Now, when I add a column to the SELECT query that is not in the Covering Index:
The INCLUDE column index (covering index) is used in a SEEK, but then a Key Lookup is added to get the additional 2 columns from the Clustered Index.
So, how does this cause a deadlock. I have seen this problem many times over the last 5-6 years.
The SELECT statement starts to SEEK the Covering Index at the same time an UPDATE statement locks the clustered index to update, then tries to update the covering Index.

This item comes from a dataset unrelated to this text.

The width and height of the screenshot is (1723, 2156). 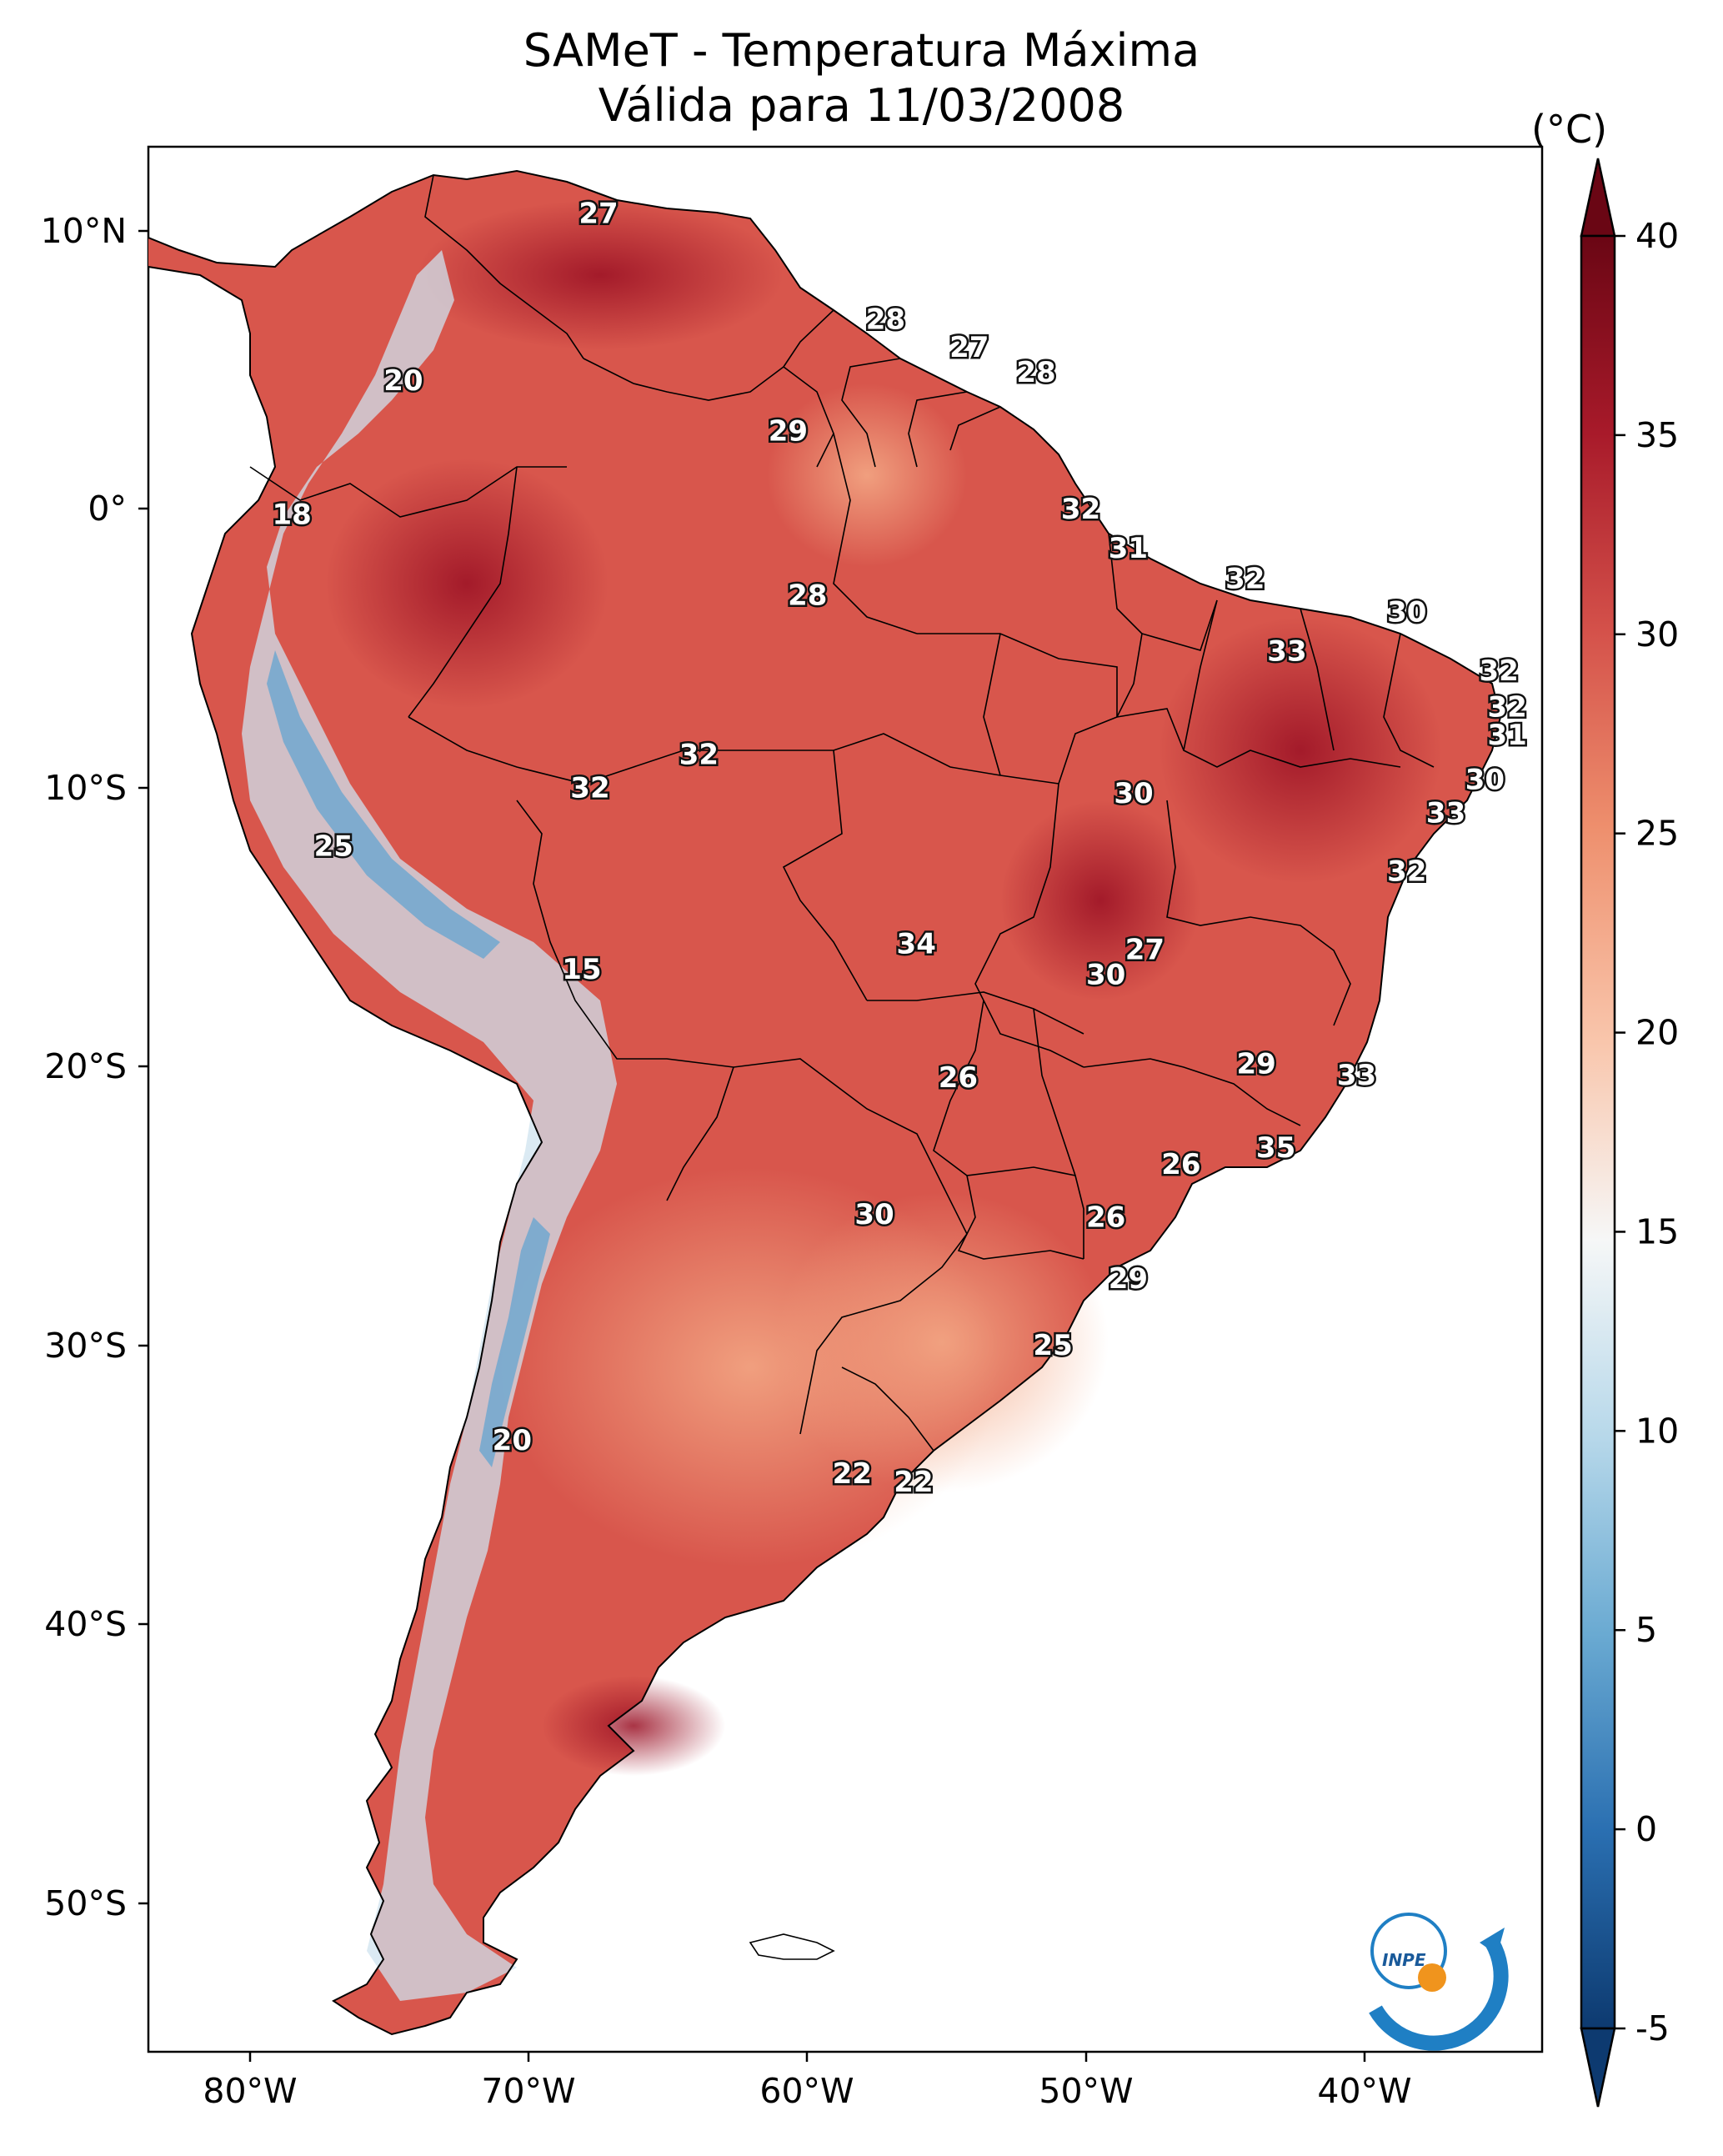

But, the SELECT statement has a shared lock on the Covering Index (Non-clustered Index) that is now trying to place a shared lock on the Clustered Index, which is locked by the UPDATE statement. BOOM!!! Deadlock!!!
How do you fix this?
First, you can add the 2 columns to the covering index and the SELECT no longer needs a Key Lookup on the clustered index. This is fine, but I wish it could be found in development and not production.
Or, you could just remove the Covering Index (like I initially did) and find other ways with the development team to improve performance. I do not believe they even knew what I did when I added the Covering Index, nor did I know that had added some additional columns to the SELECT statement.